Published 12:00 am Thursday, June 12, 2014

Is it a problem that “Orange Is the New Black” essentially treats prison like a bad day in high school, the kind that includes both a scary walk to the principal’s office and an embarrassing visit to the nurse?

To put it another way, is Jenji Kohan, creator, executive producer and sometime writer of this Netflix series, which returned for a second season on Friday, trying to have it both ways: milking the women’s-penitentiary setting for pathos and the occasional flash of violence and then consistently defaulting to light satire and bad-hygiene jokes when things threaten to get too real?

Well, of course she is, and she’s awfully good at it, which explains why the show has been such a resounding success with critics and, it appears, audiences. Come for the comedy, and you can also fall for the sentimental back stories and the sheen of relevance provided by the large ensemble of working-class, minority, lesbian and transgender characters. In exchange, the show promises to remain at the level of magic-realist cable dramedy — no real emotions allowed for more than a few seconds.

That’s not a complaint or (solely) a condescending dismissal. It’s a description and perhaps a rueful suggestion of what the show could be if it weren’t as firmly dedicated to being smart entertainment. But there’s a lot to be said for smart entertainment. I suspect I’m not the only viewer who looks back with nostalgia, after less than a decade, to the macabre whimsy of HBO’s “Six Feet Under” (or, more recently, Showtime’s “Dexter”) and wonders when cable drama got so grim. “Orange Is the New Black” reminds me in spirit of “Six Feet Under,” except that it’s better and funnier.

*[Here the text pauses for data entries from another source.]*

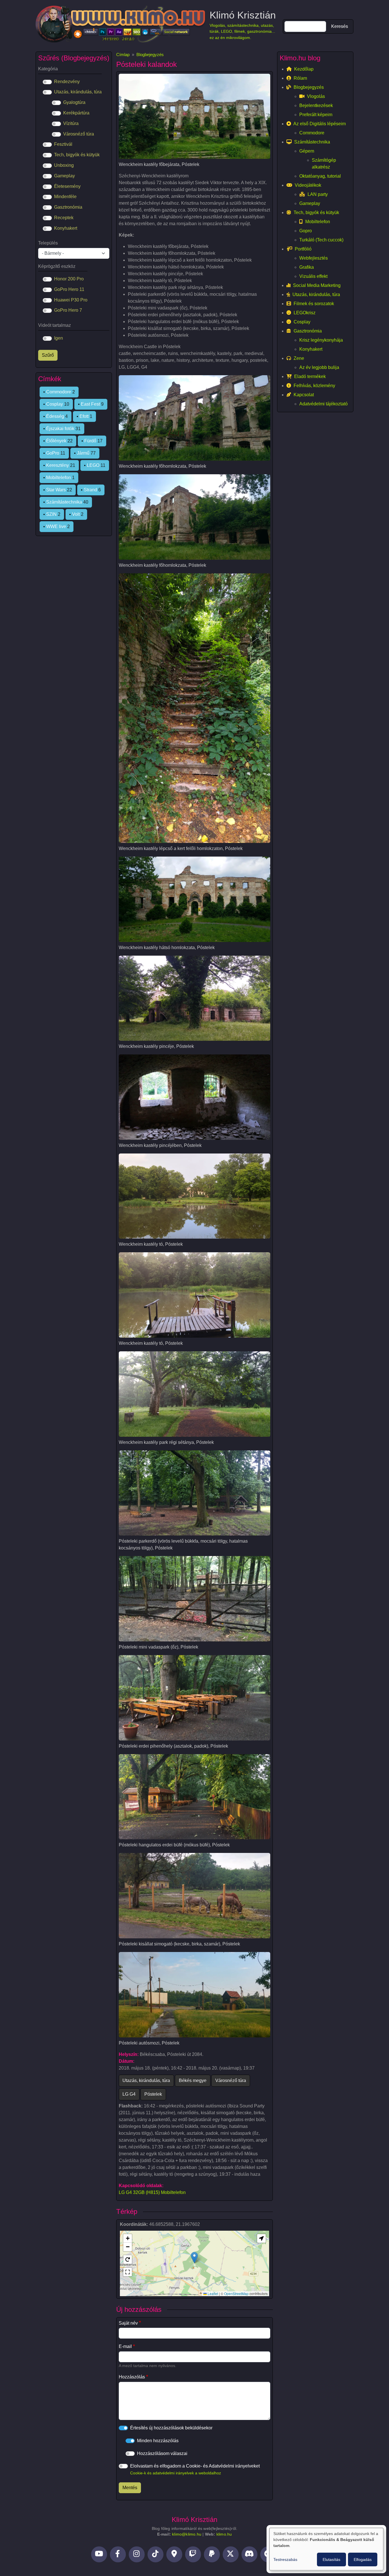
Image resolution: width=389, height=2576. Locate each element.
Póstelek (153, 2094)
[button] (194, 2257)
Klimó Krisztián (243, 14)
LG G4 (129, 2094)
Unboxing (64, 165)
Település (48, 243)
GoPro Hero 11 (69, 289)
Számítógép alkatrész (324, 163)
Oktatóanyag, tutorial (320, 176)
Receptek (63, 217)
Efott (84, 416)
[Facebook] (118, 2554)
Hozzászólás (132, 2376)
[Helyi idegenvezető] (174, 2554)
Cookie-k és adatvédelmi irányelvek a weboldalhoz (175, 2473)
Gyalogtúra (74, 102)
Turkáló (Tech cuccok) (321, 239)
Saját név (128, 2323)
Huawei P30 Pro (70, 299)
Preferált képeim (315, 114)
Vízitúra (71, 123)
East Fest (90, 404)
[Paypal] (212, 2554)
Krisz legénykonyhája (321, 340)
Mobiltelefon (58, 477)
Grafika (306, 267)
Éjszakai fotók (60, 428)
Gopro (305, 230)
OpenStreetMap (236, 2293)
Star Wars (56, 489)
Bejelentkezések (316, 105)
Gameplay (64, 175)
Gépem (306, 151)
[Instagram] (137, 2554)
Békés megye (192, 2080)
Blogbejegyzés (150, 54)
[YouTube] (99, 2554)
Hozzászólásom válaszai (162, 2453)
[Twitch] (193, 2554)
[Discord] (249, 2554)
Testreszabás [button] (285, 2559)
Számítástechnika (64, 502)
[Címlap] (120, 24)
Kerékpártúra (76, 112)
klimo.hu (224, 2534)
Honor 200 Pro (69, 278)
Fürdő (90, 440)
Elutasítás (331, 2559)
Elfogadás (363, 2559)
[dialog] (326, 2549)
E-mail (125, 2346)
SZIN (51, 514)
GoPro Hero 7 (68, 310)
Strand (90, 489)
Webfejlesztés (313, 258)
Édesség (55, 416)
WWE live (56, 526)
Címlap (123, 54)
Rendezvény (67, 81)
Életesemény (67, 186)
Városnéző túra (230, 2080)
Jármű (83, 453)
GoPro (52, 453)
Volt (76, 514)
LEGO (93, 465)
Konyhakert (65, 228)
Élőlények (56, 440)
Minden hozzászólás (158, 2440)
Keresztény (57, 465)
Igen (58, 338)
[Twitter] (231, 2554)
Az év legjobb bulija (319, 367)
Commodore (58, 391)
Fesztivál (63, 144)
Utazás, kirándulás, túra (146, 2080)
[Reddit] (268, 2554)
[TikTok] (155, 2554)
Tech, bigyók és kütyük (77, 154)
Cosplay (54, 404)
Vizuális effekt (313, 276)
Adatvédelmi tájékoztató (323, 403)
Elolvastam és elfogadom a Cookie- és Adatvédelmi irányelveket (195, 2469)
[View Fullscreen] (127, 2272)
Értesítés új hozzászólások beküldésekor (171, 2427)
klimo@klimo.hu (186, 2534)
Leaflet (212, 2293)
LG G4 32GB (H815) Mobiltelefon (152, 2192)
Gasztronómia (68, 207)
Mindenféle (65, 196)
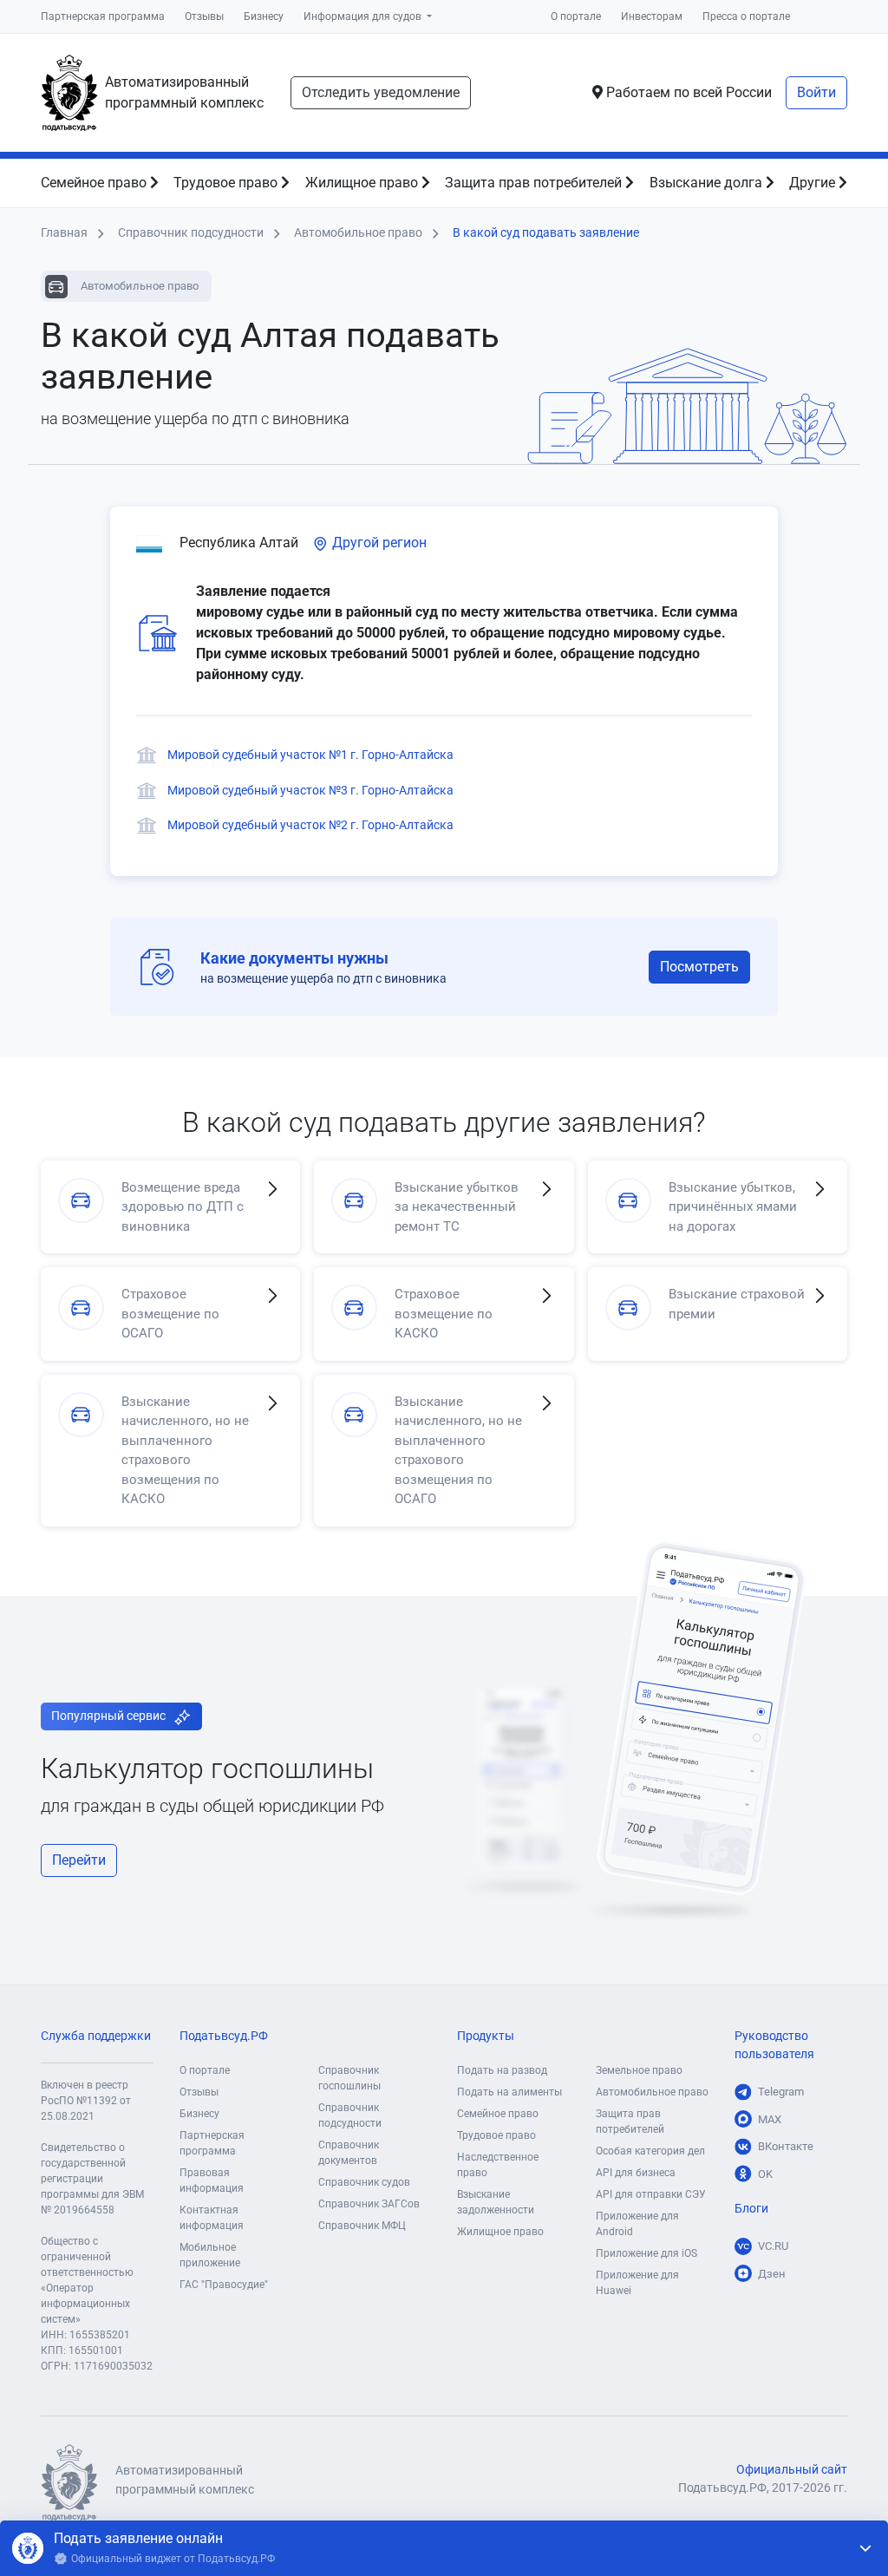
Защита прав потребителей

The first episode of the new season (six of 13 were made available to critics) takes the incarcerated heroine, Piper Chapman (Taylor Schilling), out of the upstate New York prison where the show is set and sends her cross-country. Freed from the usual requirement to track multiple story lines, Kohan; her co-writer, Tara Herrmann; and the director Jodie Foster (yes, that Jodie Foster) turn out one of the series’ best chapters.

The focus is almost entirely on Chapman. An authentically spooky opening sequence follows her as she’s hauled from her bunk with no explanation and put on a plane, and we see that she believes she killed a fellow inmate, Pennsatucky, whom she was beating at the end of Season 1.

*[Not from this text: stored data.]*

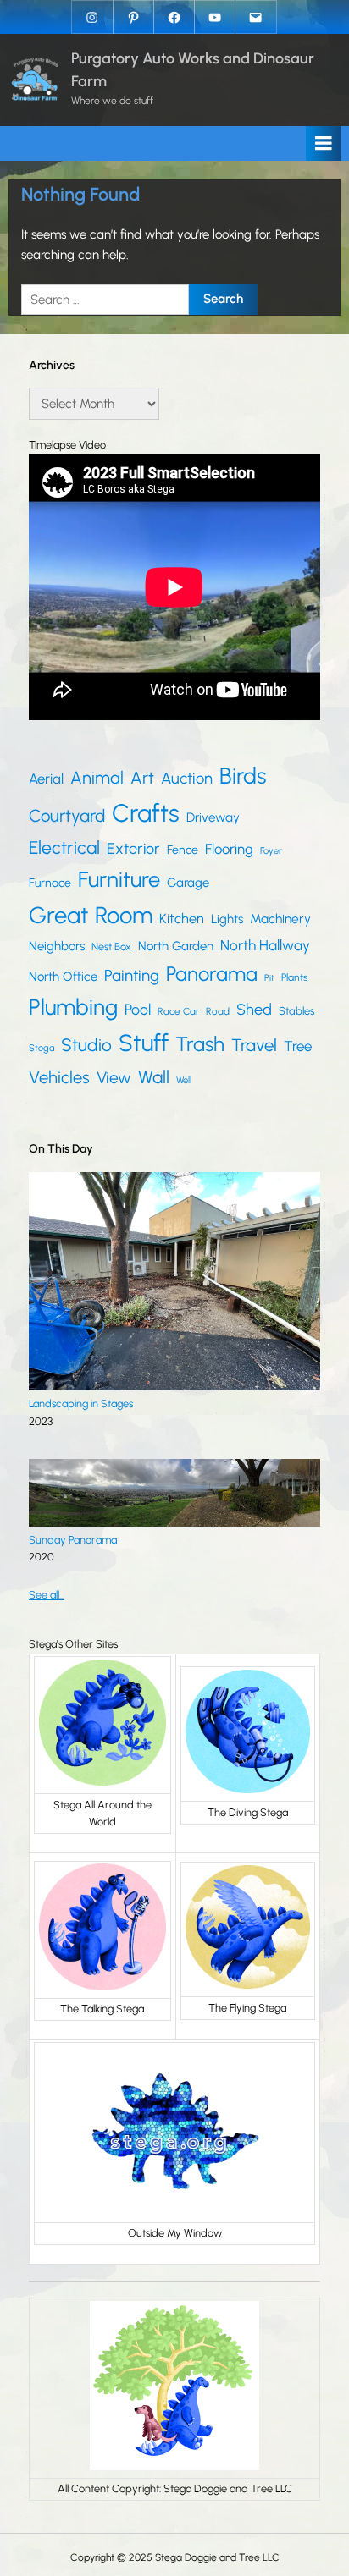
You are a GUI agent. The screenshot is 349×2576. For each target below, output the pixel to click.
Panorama (212, 973)
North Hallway (265, 945)
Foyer (271, 850)
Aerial (46, 778)
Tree (298, 1046)
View (114, 1077)
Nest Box (111, 946)
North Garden (175, 946)
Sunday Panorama (73, 1539)
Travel (254, 1045)
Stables (297, 1011)
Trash (199, 1044)
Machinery (280, 919)
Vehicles (59, 1077)
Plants (294, 977)
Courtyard (67, 816)
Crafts (146, 813)
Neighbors (57, 946)
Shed (254, 1009)
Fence (182, 850)
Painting (131, 975)
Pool (138, 1009)
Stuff (144, 1043)
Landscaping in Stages (81, 1403)
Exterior (133, 848)
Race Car (178, 1011)
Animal (97, 778)
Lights (227, 919)
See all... (46, 1594)
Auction (187, 778)
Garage (188, 882)
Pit (269, 977)
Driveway (213, 817)
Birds (242, 776)
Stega (41, 1048)
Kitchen (181, 919)
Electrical (64, 847)
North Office (63, 976)
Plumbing (73, 1007)
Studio (86, 1044)
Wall (153, 1076)
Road (218, 1011)
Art (142, 778)
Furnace (50, 883)
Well (183, 1080)
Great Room (90, 915)
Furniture (119, 879)
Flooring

The episode is a reminder that the heart of “Orange Is the New Black,” whether viewers care about it or not, is the moral education of Chapman, her Piper’s Progress through a world in which her self-righteousness, hypocrisy and narcissism are constantly challenged. And while Schilling’s range is narrow, she’s well cast here.

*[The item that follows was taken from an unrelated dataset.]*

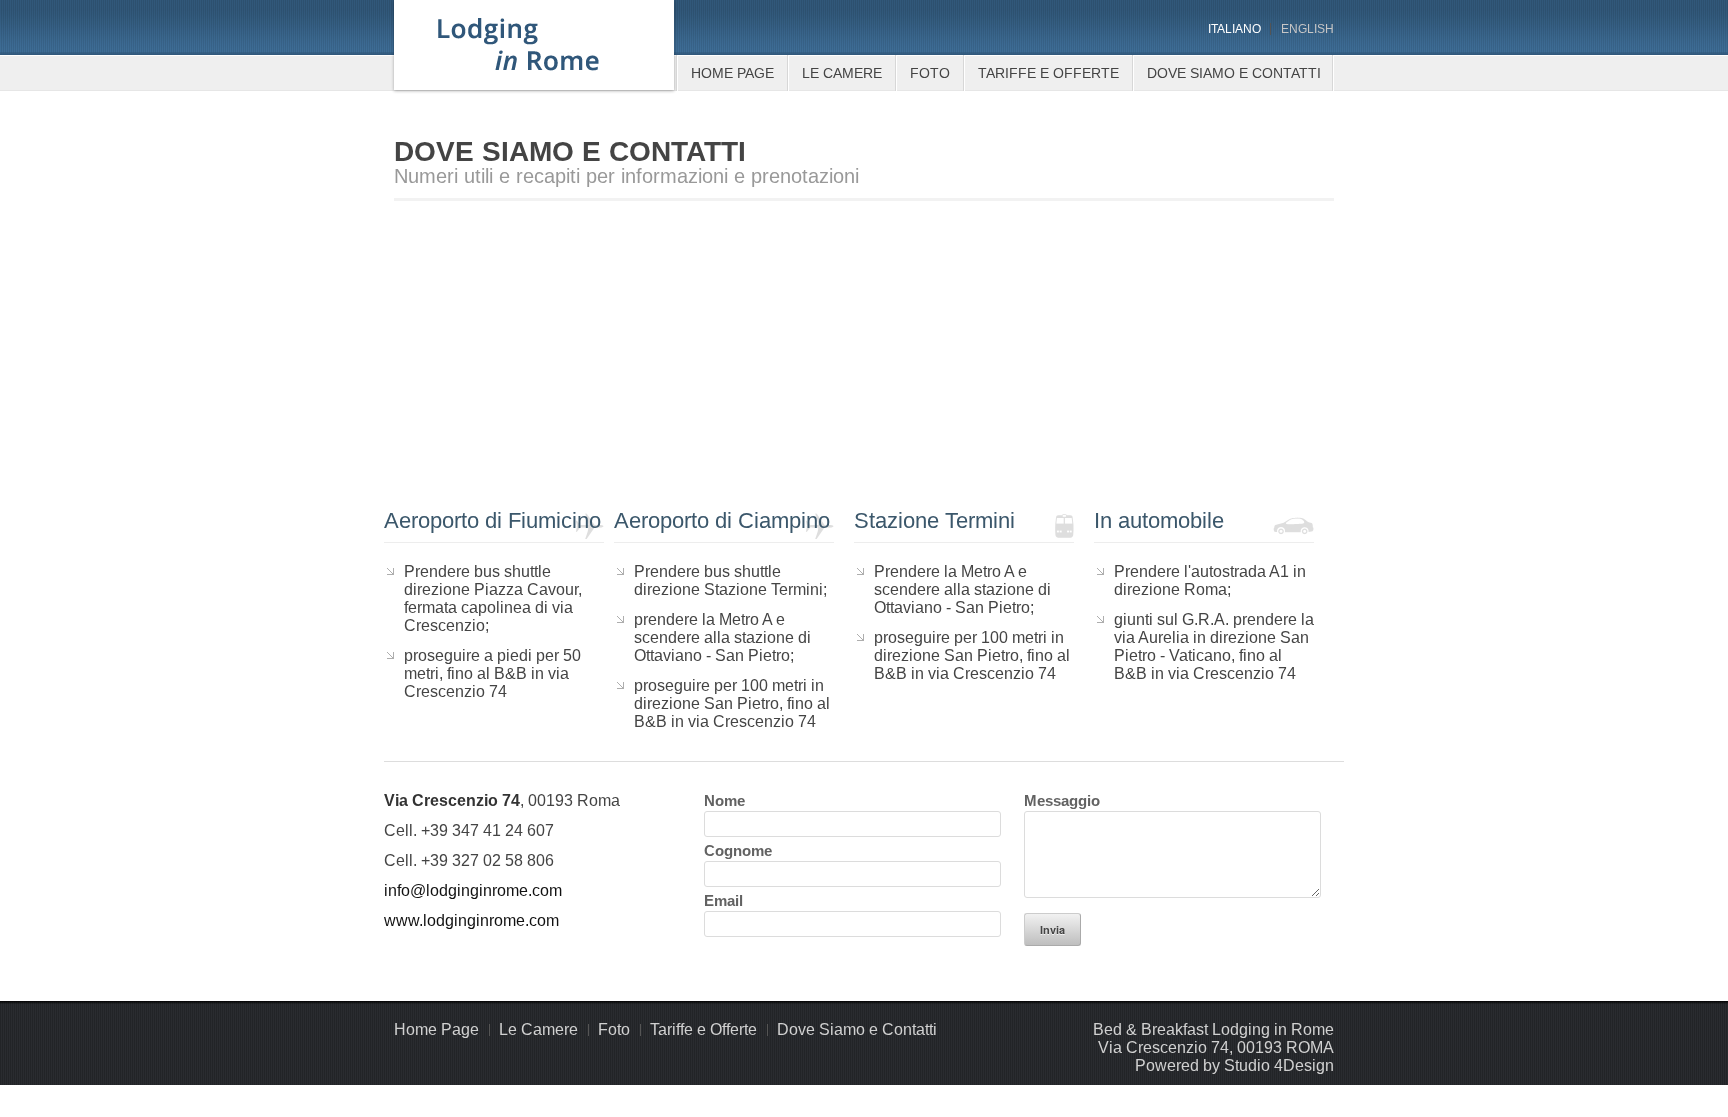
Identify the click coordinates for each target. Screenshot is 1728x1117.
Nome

It’s worth noting that some of the best, most natural writing in the show is done for the small group of male characters, including the corrections officer played by Michael Harney and the handyman played by Matt Peters.

By the second episode, however, we’re back at the fictional Litchfield prison and embroiled in the soap-opera dramatics of the inmates’ lives: Dayanara (Dascha Polanco), pregnant and dangerously constipated; Red (Kate Mulgrew), sadly banished from her fief in the kitchen; the transgender Sophia (Laverne Cox), serving as a negative example of how to dress for an interview at the prison job fair.

Kohan and her writers, abetted by their excellent cast, know how to leave us laughing. They do it when Chapman learns the crime committed by the male inmate she’s cut a deal with, and Schilling looks as if she’s won the office football pool when she says: “He’s a hit man? Oh, I thought he was a rapist. I’m so relieved.”

They do it again when the randy lesbian played by Lea DeLaria cuts off her own story about a dog licking something from her hand, curtly saying, “It got weird.” As long it keeps getting weird, “Orange Is the New Black” will bear watching.